+++ RECORDS FOR THE TASK +++

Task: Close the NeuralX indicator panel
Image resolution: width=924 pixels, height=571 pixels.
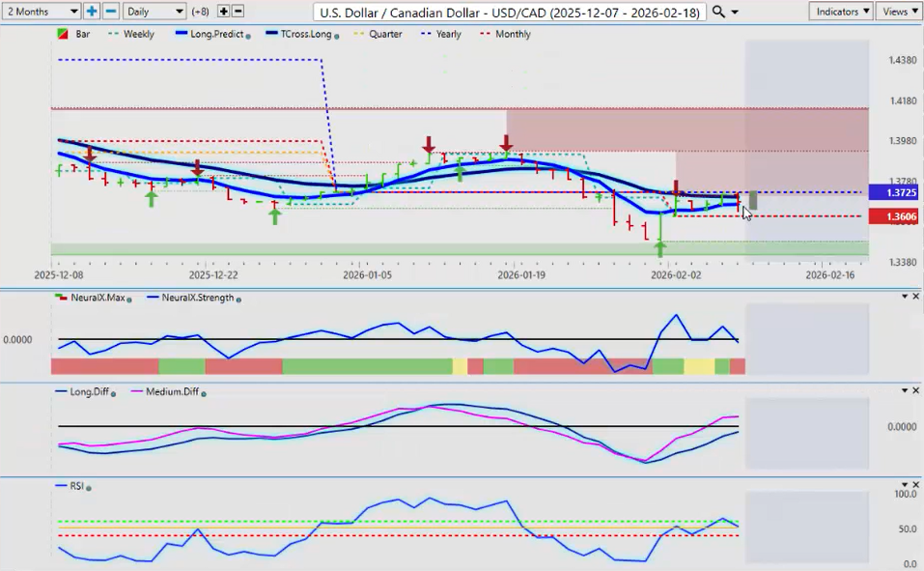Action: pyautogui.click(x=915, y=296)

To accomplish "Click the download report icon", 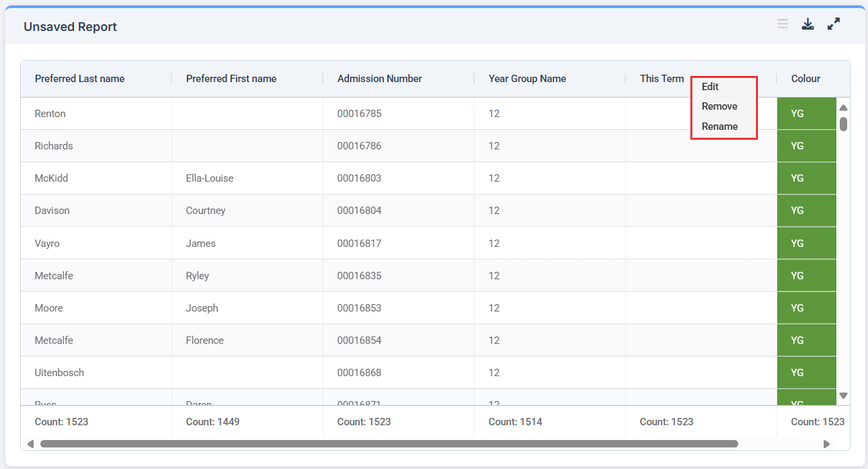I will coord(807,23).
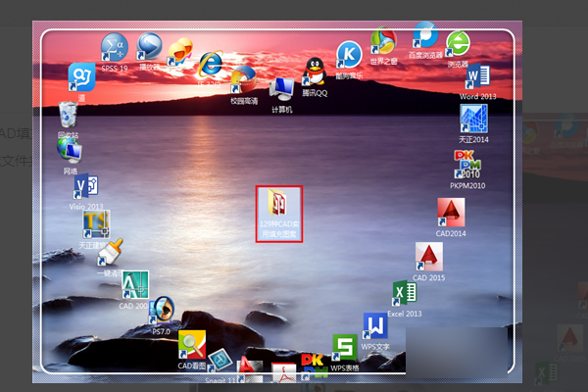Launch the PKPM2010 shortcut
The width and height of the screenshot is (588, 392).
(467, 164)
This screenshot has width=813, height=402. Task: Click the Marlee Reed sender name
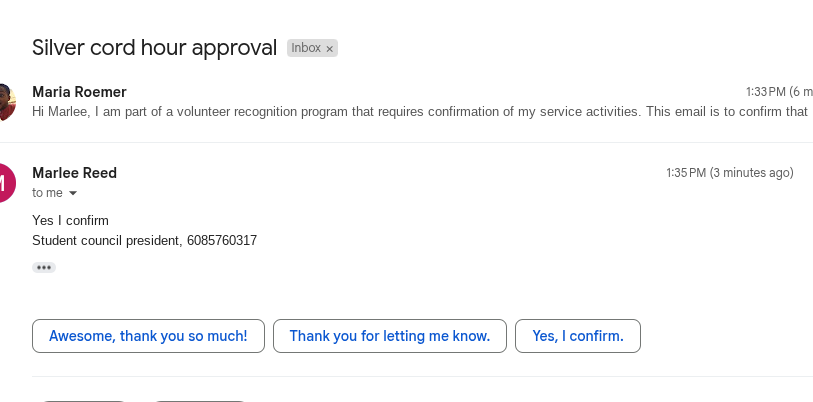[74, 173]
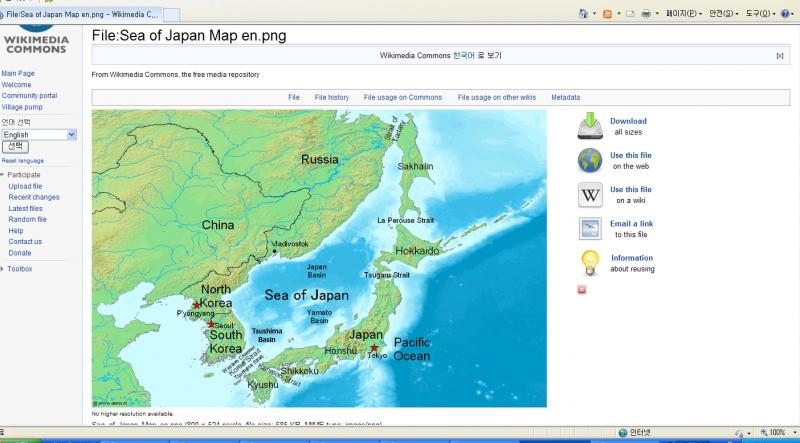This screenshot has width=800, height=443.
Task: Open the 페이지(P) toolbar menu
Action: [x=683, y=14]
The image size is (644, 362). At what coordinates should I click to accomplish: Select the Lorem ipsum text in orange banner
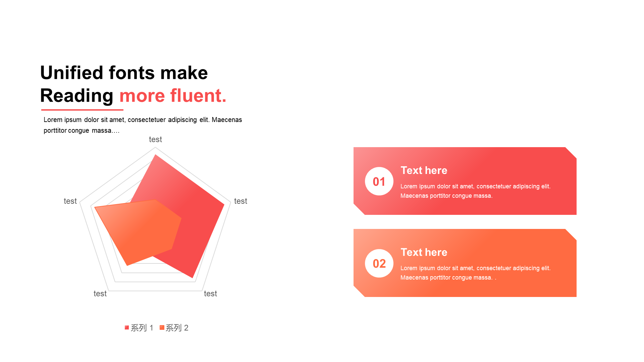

+++

▸ **TASK OBJECTIVE**
From the line containing "This screenshot has width=813, height=402." down to the final line of the listing above, write out only those lines exactly as they are, minus the pictures.

▸ **WRITTEN RESPONSE**
This screenshot has width=813, height=402. Task: Click the Marlee Reed sender name
[74, 173]
This screenshot has width=800, height=443.
Task: Open the 페이지(P) toolbar menu
Action: [x=683, y=14]
The image size is (644, 362). At what coordinates should I click to accomplish: Select the Lorem ipsum text in orange banner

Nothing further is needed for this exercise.